• **WHAT THE EXERCISE ASKS**
Reproduce verbatim all of the data given below, but do not carry over the images.
++++++++++++++++++++
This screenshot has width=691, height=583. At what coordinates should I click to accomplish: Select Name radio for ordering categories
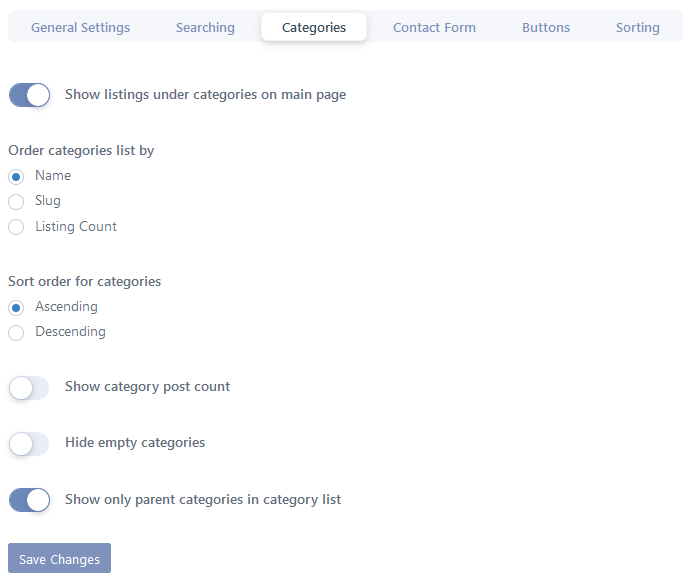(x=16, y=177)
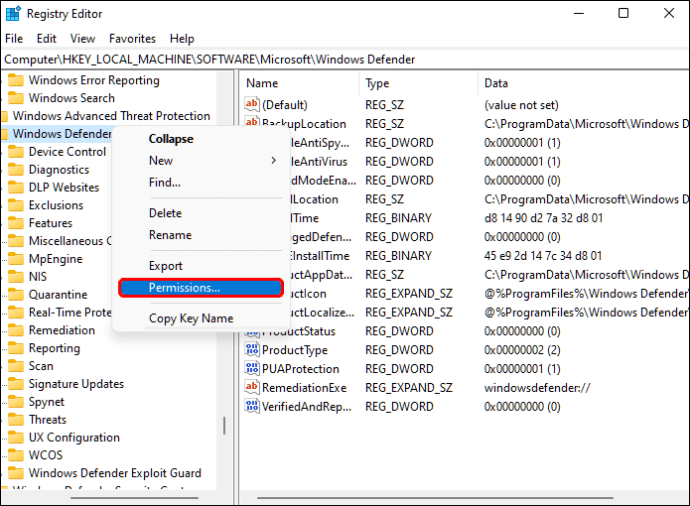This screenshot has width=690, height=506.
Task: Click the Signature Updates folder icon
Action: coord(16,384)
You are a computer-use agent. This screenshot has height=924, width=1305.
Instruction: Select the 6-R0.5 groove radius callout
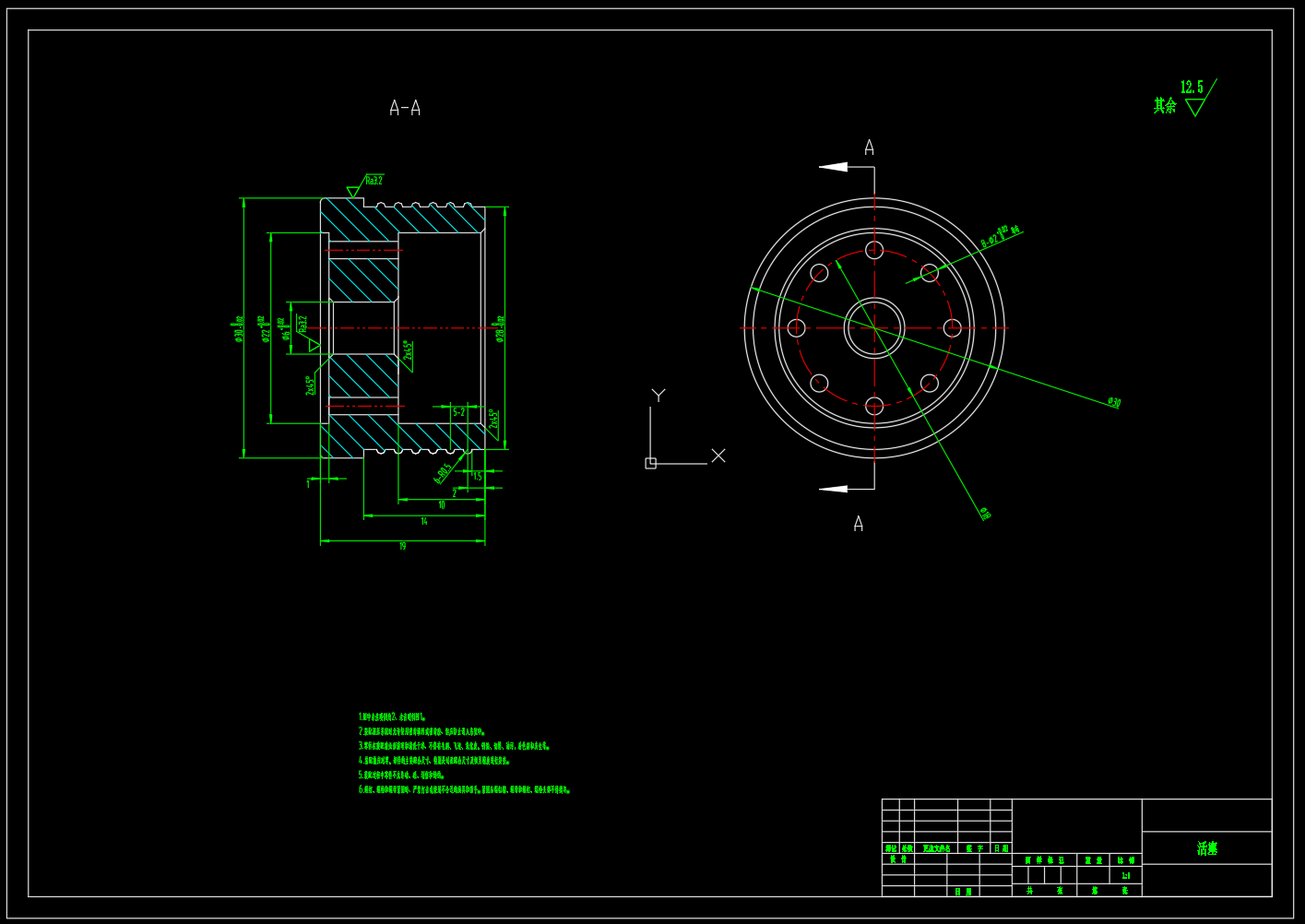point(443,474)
++++++++++++++++++++
• **RESPONSE BOX**
This screenshot has width=691, height=583. At what coordinates should I click to accomplish: Select Name radio for ordering categories
(x=16, y=177)
This screenshot has width=690, height=506.
Task: Click the Signature Updates folder icon
Action: coord(16,384)
You are a computer-use agent. This screenshot has height=924, width=1305.
Instruction: Select the 6-R0.5 groove radius callout
point(443,474)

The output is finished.